Work instruction
All lines in the data bearing the string "height" should be identified and copied.

Entries shown

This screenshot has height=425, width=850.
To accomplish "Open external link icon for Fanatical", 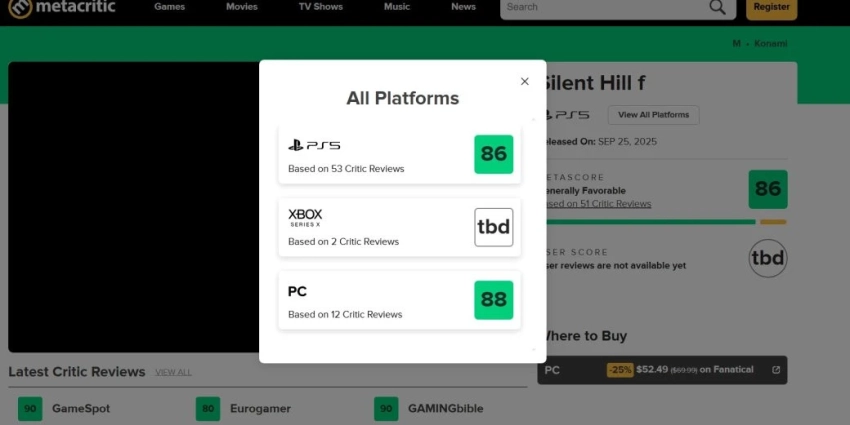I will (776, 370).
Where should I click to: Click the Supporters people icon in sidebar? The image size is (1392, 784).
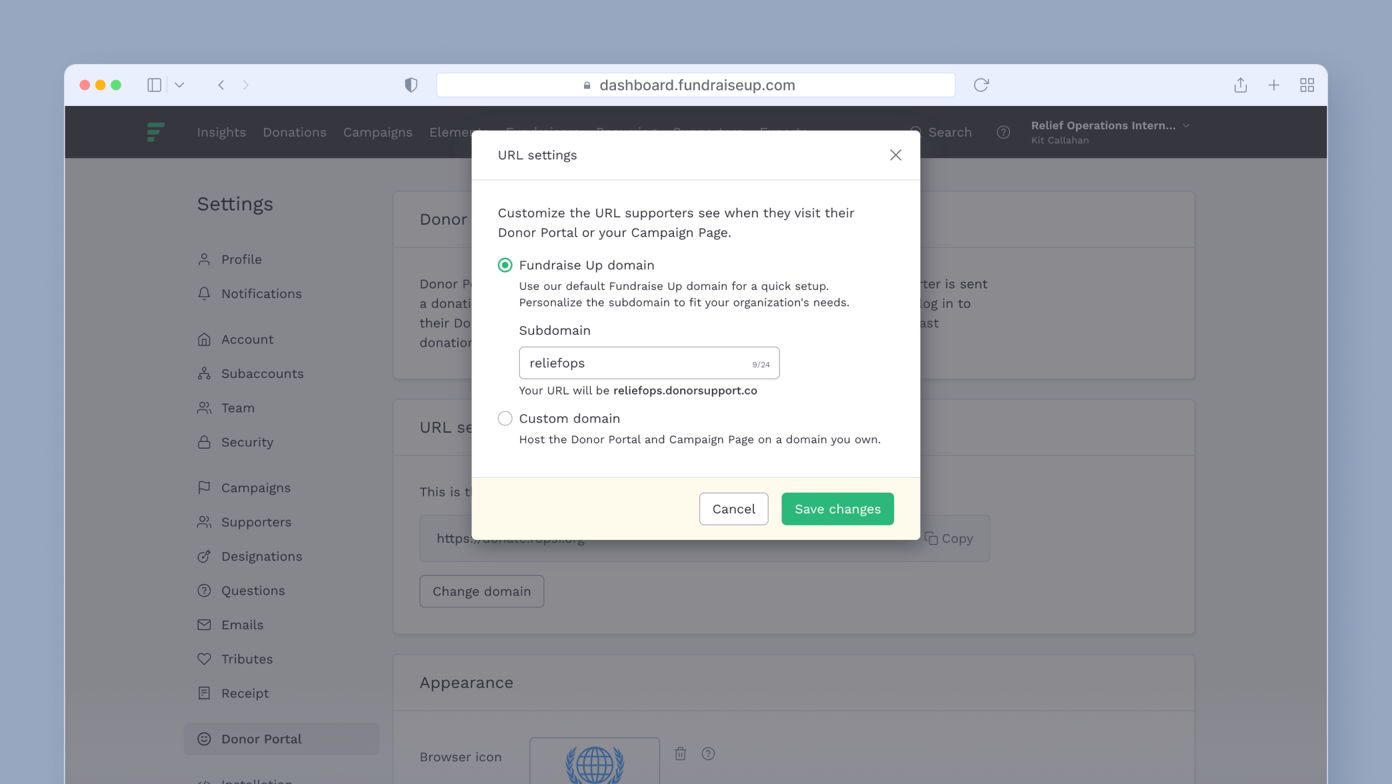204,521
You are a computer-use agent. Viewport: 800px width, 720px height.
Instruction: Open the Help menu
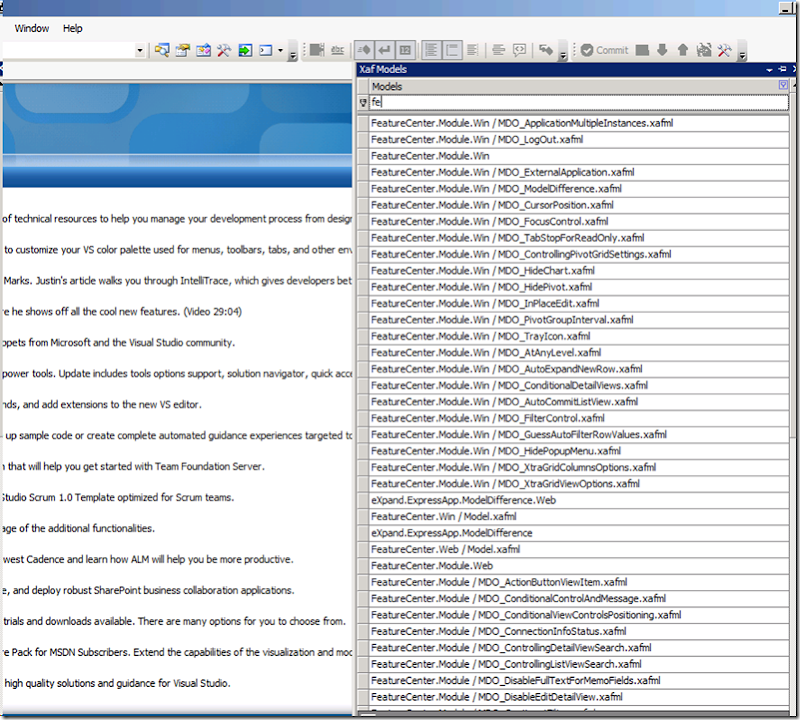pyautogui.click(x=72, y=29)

Exercise answer
This screenshot has height=425, width=850.
You are a computer-use agent. Viewport: 800px width, 720px height.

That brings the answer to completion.